Due Diligence Legale

La Due Diligence Legale consiste in un’attività di verifica e di controllo, rivolta, nel caso di specie, da un’azienda nei confronti di un’altra azienda prima di una collaborazione, di una partnership, o di operazioni straordinarie come fusioni, acquisizioni, e via dicendo.

Per sua stessa natura la Due Diligence Legale è una verifica che si effettua prima di concludere un accordo, ed è finalizzata alla raccolta di evidenze e di prove che riguardino, nel caso di specie, tutti gli aspetti legali e contrattuali dell’azienda.

La Due Diligence Legale viene condotta in genere da professionisti che effettuano un controllo imparziale ed oggettivo e rilasciano un report di analisi finale, dove si tirano le somme di questa attività e si mettono in evidenza eventuali rischi o punti critici.

La Due Diligence Legale viene in genere condotta non da sola, ma parallelamente ad altre verifiche come quella reputazionale, di business, economico-finanziaria e via dicendo, per avere un quadro più possibile completo del futuro partner commerciale o di business.

Ma quali sono gli ambiti di indagine di questo tipo di controllo, e quali i suoi scopi?

Andiamo quindi alla scoperta degli aspetti dei quali si occupa la Due Diligence Legale.

Scopo della Due Diligence Legale

Ci si potrebbe chiedere in particolare, quale è lo scopo della Due Diligence Legale? Come ogni tipo di Due Diligence lo scopo finale è quello di colmare il gap conoscitivo fra le due imprese che stanno progettando un accordo. In questo modo, entrambe possono conoscersi meglio e questo può influire sia sulla firma del contratto finale, sia sul prezzo e sulle condizioni, nonché sulla gestione di eventuali rischi derivanti da gap normativi.

La Due Diligence Legale, in particolare, riguarda una serie di informazioni sull’assetto legale della compagnia, sulle attività, sulla governance, sulla gestione dei soci, sul registro delle imprese e organi di controllo.

Non solo, si valuta anche l’aspetto della proprietà immobiliare e mobiliare della società, e la gestione dei contratti (si pensi ai contratti di fornitura, quelli di concessione e via dicendo).

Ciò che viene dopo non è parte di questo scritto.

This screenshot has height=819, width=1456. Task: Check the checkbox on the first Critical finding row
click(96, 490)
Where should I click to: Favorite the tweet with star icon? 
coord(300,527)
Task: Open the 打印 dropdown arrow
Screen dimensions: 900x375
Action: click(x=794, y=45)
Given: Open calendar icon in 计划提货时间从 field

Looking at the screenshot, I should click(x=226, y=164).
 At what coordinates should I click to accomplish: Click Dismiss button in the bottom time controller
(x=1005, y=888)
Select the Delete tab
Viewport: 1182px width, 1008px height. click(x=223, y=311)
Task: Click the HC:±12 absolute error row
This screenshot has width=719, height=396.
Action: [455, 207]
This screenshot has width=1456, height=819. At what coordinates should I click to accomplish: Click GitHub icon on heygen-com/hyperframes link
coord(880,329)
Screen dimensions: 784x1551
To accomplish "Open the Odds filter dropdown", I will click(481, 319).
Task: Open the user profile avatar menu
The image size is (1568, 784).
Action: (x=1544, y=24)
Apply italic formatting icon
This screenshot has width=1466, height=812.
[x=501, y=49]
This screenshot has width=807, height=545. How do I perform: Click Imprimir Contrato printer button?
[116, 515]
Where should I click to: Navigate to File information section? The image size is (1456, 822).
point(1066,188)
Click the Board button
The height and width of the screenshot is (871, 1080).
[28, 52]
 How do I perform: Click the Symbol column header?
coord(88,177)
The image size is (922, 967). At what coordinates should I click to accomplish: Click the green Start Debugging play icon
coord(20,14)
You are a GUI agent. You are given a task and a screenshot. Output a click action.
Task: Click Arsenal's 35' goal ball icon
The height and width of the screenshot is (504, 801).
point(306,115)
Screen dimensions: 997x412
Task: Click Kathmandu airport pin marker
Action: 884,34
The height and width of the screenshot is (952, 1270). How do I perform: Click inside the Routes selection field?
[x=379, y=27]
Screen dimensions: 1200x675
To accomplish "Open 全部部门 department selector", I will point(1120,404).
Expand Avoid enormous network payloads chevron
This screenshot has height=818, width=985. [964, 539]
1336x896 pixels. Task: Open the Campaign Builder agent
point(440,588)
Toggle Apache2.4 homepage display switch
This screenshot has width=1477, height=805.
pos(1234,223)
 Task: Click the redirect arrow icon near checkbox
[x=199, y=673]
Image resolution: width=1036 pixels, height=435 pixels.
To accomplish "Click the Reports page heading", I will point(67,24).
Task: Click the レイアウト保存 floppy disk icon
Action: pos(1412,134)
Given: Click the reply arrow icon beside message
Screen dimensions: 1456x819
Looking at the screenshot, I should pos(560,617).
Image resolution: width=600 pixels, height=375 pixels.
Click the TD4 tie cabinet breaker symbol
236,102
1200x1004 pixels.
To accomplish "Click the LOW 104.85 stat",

Una corretta Due Diligence Legale approfondita controlla anche l’aspetto giuslavoristico, che può impattare in caso di accordo o fusione. Si controlla quindi la gestione da parte dell’azienda dei suoi obblighi rispetto alla sicurezza sul lavoro, alla gestione dei contratti di lavoro, ai piani di retribuzione, pensione, rapporti di collaborazione, insomma la gestione dei contratti di chi lavora (come subordinato o come collaboratore) con la società, i piani di retribuzione dei soggetti apicali e via dicendo.

Oggetto della Due Diligence Legale sono anche i rapporti fra l’azienda e la pubblica amministrazione (appalti, concessioni).

Vengono valutate, nel corso della Due Diligence Legale, anche eventuali rapporti con banche, istituti finanziari di credito, come garanzie per terzi e via dicendo, senza trascurare poi il campo della proprietà intellettuale (es. disegno industriale, modelli, marchi, brevetti).

Non bisogna dimenticare che la Due Diligence di questo genere mira anche a verificare che la società sia dotata di presidi di conformità rispetto alle norme vigenti, come rispetto al d.lgs. 231/01, ma anche alla normativa sulla privacy (GDPR), e alla concorrenza (normativa antitrust).